Cutadapt with single reads


  1. Create a new history Cutapdapt (wheelCreate New)
  2. Copy the fastq files from the RNAseq data library to this new history (wheelCopy datasets)
  3. Select the Cutadapt tool
  4. Start with selecting Single-end in the Single-end or Paired-end reads? menu
  5. Select the multiple datasets button for this menu
  6. Cmd-Click for discontinuous multiple selection of single fastq.gz files (3 datasets)
  7. Filter Options
    • Minimum length: 20
  8. Read Modification Options
    • Quality cutoff: 20
  9. Output Options
    • Report: Yes
  10. Do not change the other available parameters and click Execute

Cutadapt with paired-end reads


Repeat the same procedure as above, except that you select Paired-endin step 4: Re-Run the tool using the re-run button on one Cutadapt instance and just select Paired-end instead of Single-end

  • Then you have two input boxes, one for file #1 and one for file #2.

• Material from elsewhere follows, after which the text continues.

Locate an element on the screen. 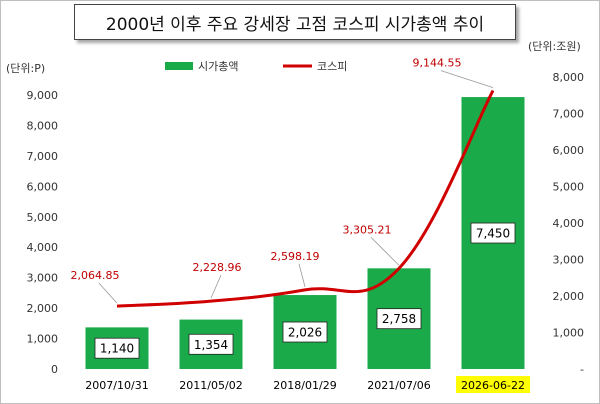 The width and height of the screenshot is (600, 404). left-tick-label: 9,000 is located at coordinates (43, 96).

  • In the box file #1 click the multiple datasets button and carefully Select the fastq.gz files with the _1 suffix

  • In the box file #2 click the multiple datasets button and carefully Select the fastq.gz files with the _2 suffix

  • Do not change the other parameters (they are set to the same value as previously because you used the re-run button).

  • Click the Execute button


Run MultiQC on Cutadapt jobs


  1. Select MultiQC tool
  2. Select Cutadapt/Trim Galore! in the menu Which tool was used generate logs?
  3. Cmd-Select the Report datasets generated by Cutadapt
  4. Press Execute
  5. Now, the boring but essential job: Rename carefully the Output datasets generated by Cutadapt. To do so, help yourself to the Info button at the bottom of dataset green boxes.

    Example: Rename Cutadapt on data 10 and data 9: Read 2 Output in GSM461181_2_treat_paired.fastq.gz

  6. Trash the 11 unfiltered/trimmed fastq.gz files. This is important to avoid mixing filtered and non filtered datasets in the next steps.